Thursday, November 06, 2008

Hindsight.


I’ll have to write about Barack Obama’s election victory and the individual aspects of its significance in subsequent posts. I am currently too staggered by the fact that a world that I was born into, a world that I cynically thought was eternally immutable has simply vanished. It has disappeared in what seems like the flick of a switch. A world of particular limits and specific hypocrisies has ended, but somehow the lights have stayed on. A new world has emerged, with some of the old world’s prejudices and injustices still firmly in place, -but a new world nonetheless. No one can deny this.

The 21st Century began eight years later than scheduled for Americans, on Tuesday night November 4th 2008. I watched it happen with two of my closest friends. How wonderful for each and every single one of us, everywhere across the world, whether we allow ourselves to realize it yet or not.

A Black man is president of the United States.

You’ll forgive me if I say it, write it, and shout it several times like some poor soul afflicted with Tourette Syndrome. I just can’t help it.

I want to write briefly today about the opposition’s candidate, and why I think he lost. I think there is an important lesson in John McCain’s defeat, a lesson not easily seen at the moment because of the glare of Barack Obama’s history-making victory.

John McCain is one of the most dynamic, capable and fascinating politicians to battle on the American political stage in history. He has an ability to surmount political adversity that verges on indestructibility. But sadly we all know too well that he is not indestructible. His Viet Cong captors broke his body and his mind after years in the worst kind of incarceration imaginable. No human being should have been able to come back from that. I always found it so peculiar that he opposed the Martin Luther King holiday so vehemently, when he knew for seven long years, the indignity, excruciating pain, and constant fear of death that only a slave can know… and there in lies the first indication of smallness in an otherwise great man. Call it a fracturing of his decency, or an inability to relate: a flaw of illogic and discompassion in his character. At times, this is a man who cannot see when some things are the same, at others he apparently loses the ability to distinguish.

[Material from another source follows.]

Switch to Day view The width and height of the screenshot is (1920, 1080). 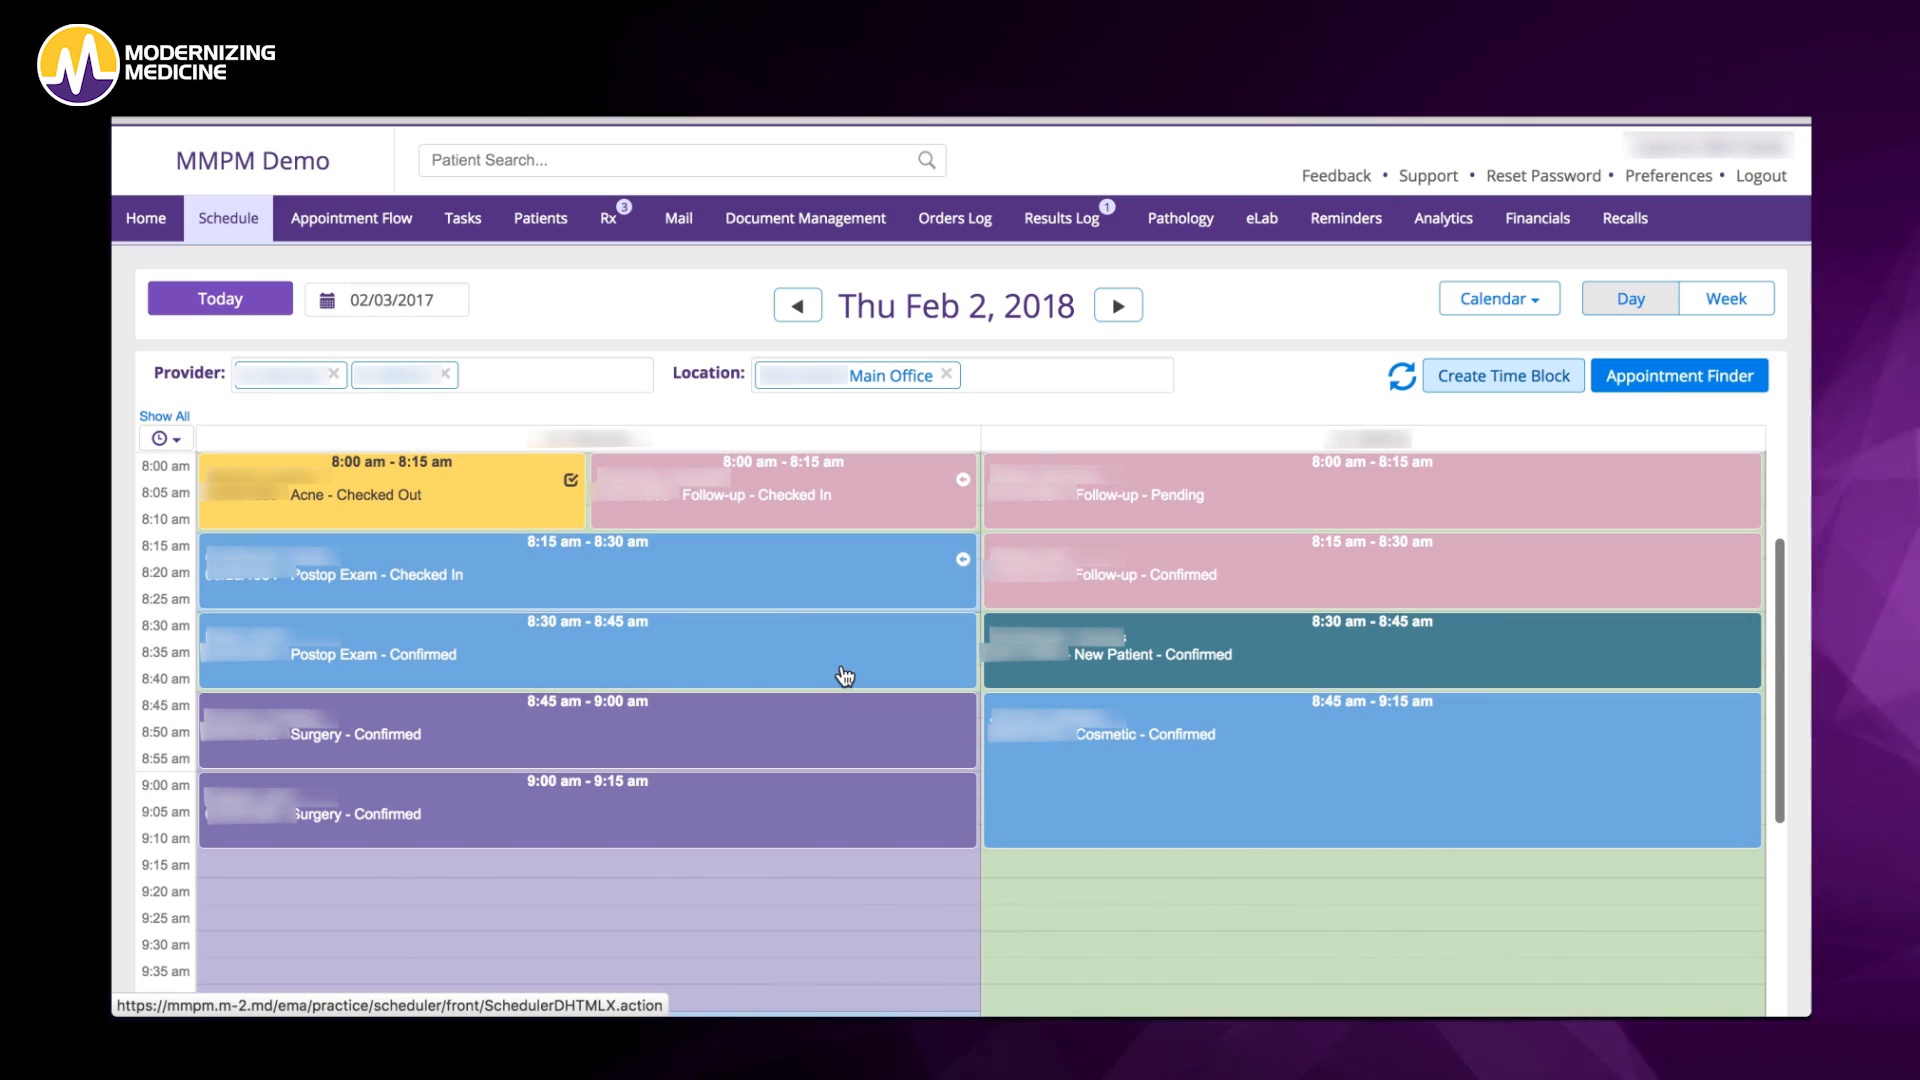(1630, 299)

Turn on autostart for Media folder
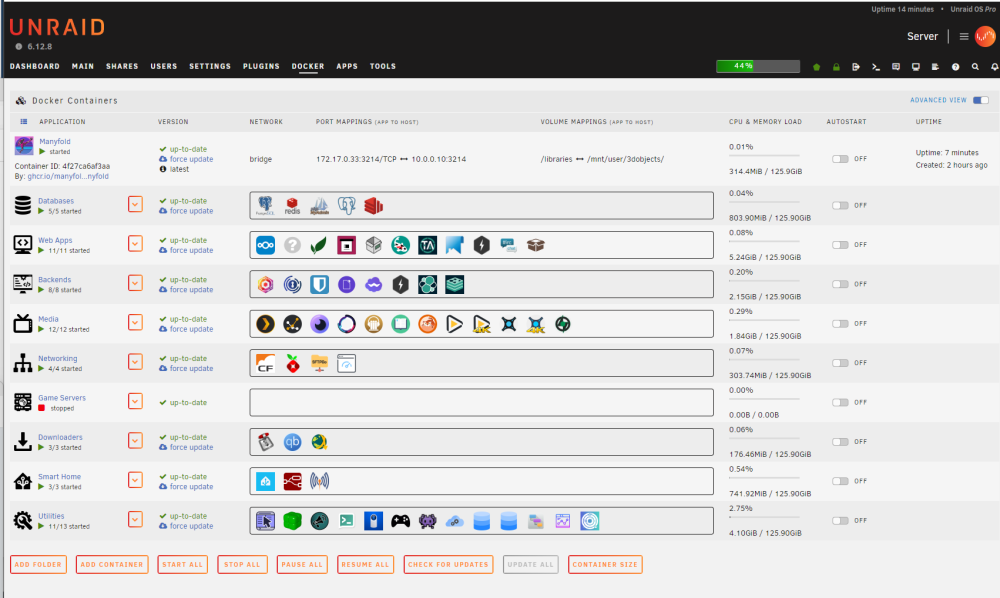click(x=840, y=324)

In hindsight, John McCain lost this election four years ago. He lost when he threw in with one of the most self serving and criminal administrations in our history. He did it just to get their blessing and play with their friends. In 2004, he started to act like one of them and talk like one of them, even though his ethics, his values couldn’t have been further apart from their venal motivations and unscrupulous disregard for the country. He reversed himself on every individual position of importance that distinguished him as a vigilant representative of the American people. He reversed himself on tax policy, even torture. He engaged in the same kinds of smear tactics that were used against him by Karl Rove, and tried to take it even further. He embraced the religious right, and befriended demagogues he had only a few years before called the “agents of intolerance”. He even relinquished his aggressive criticism of the Iraq war, opting to look on the bright side of every new disaster, speaking to Americans as if the war had started years later than it had.

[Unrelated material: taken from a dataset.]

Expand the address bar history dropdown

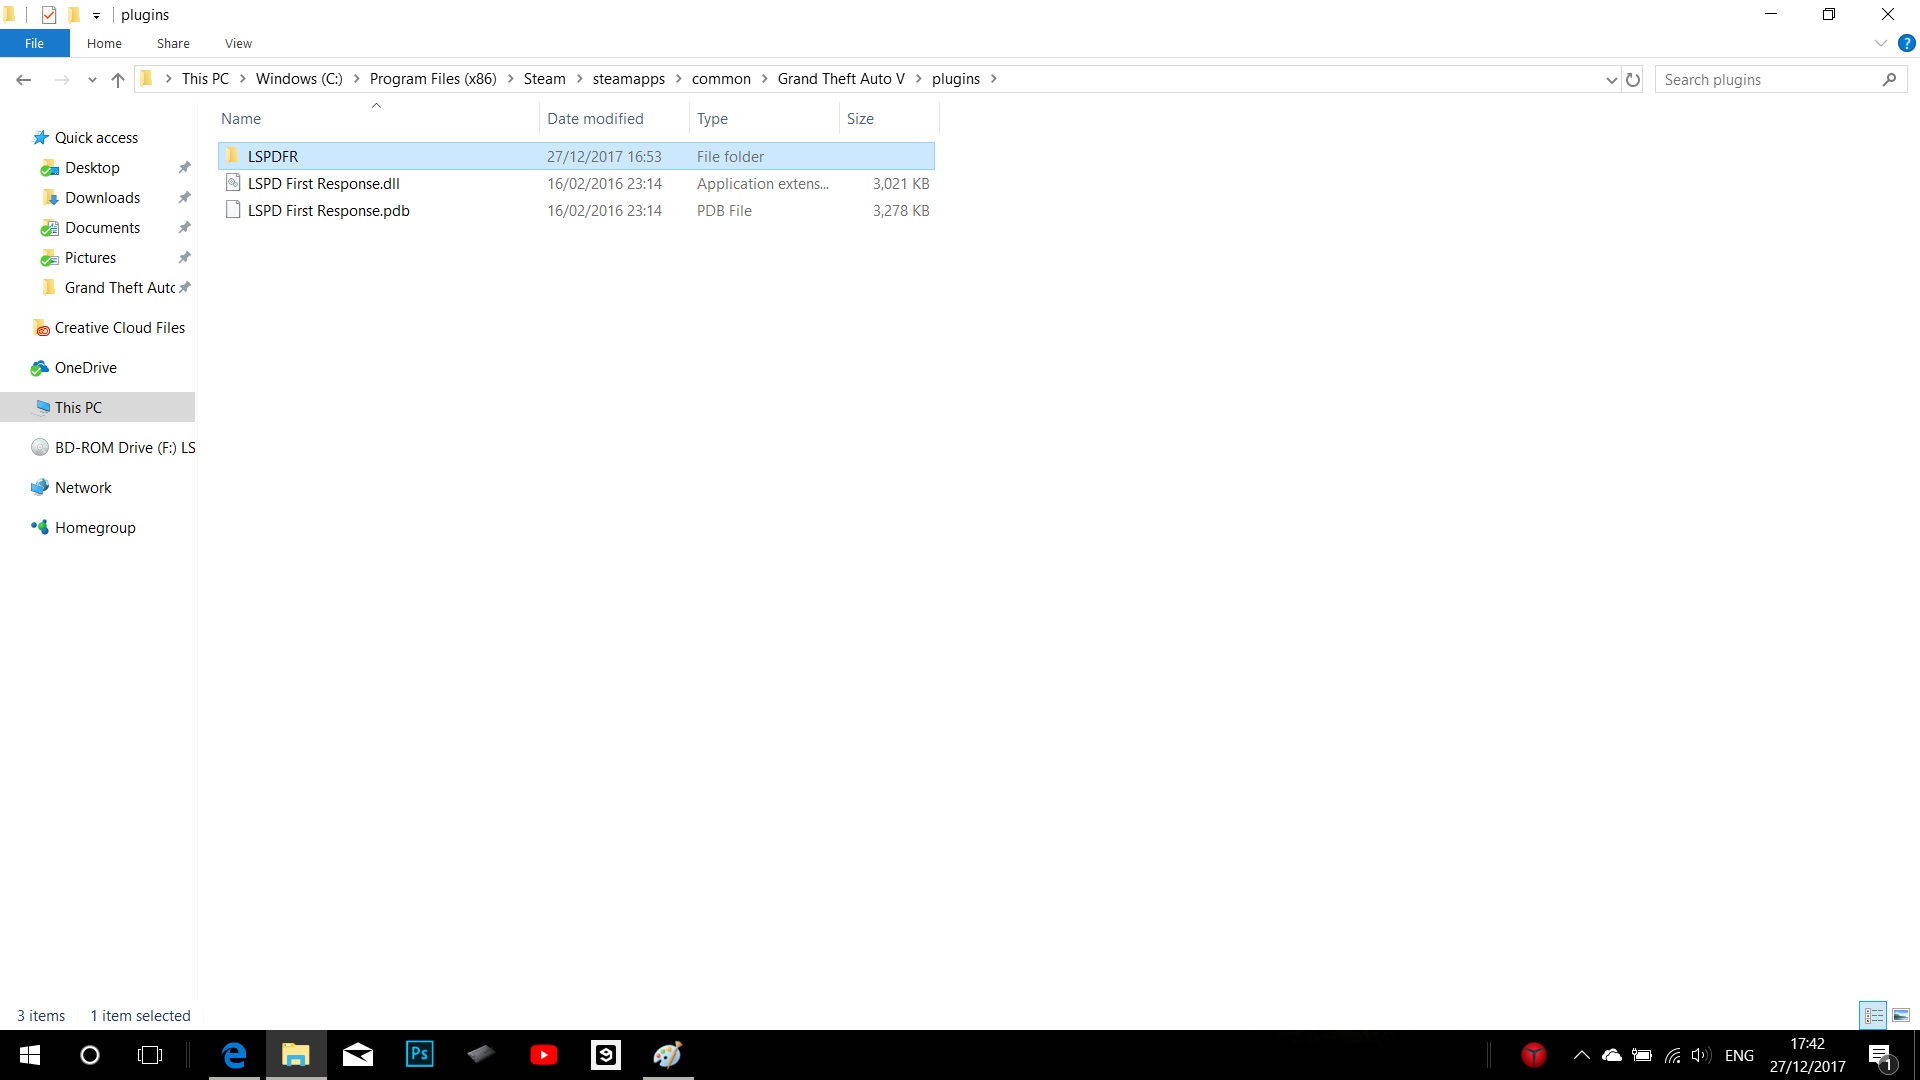[1611, 80]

John McCain didn’t lose this election because he was unpopular: he wasn't.
He didn’t lose this election because he looked old: nobody cared.
He didn’t lose this election because he was perceived to be incompetent by the American people: the American people believed in him.

John McCain lost because he was wrong.

How and why John McCain "became wrong"; his underlying calculations and motivations for his reversals in policy, the recent violations of his own lifelong held beliefs, values and platforms in just four short years will be a matter for historians to explore.
For my part, I'm glad I can just leave it here and move on.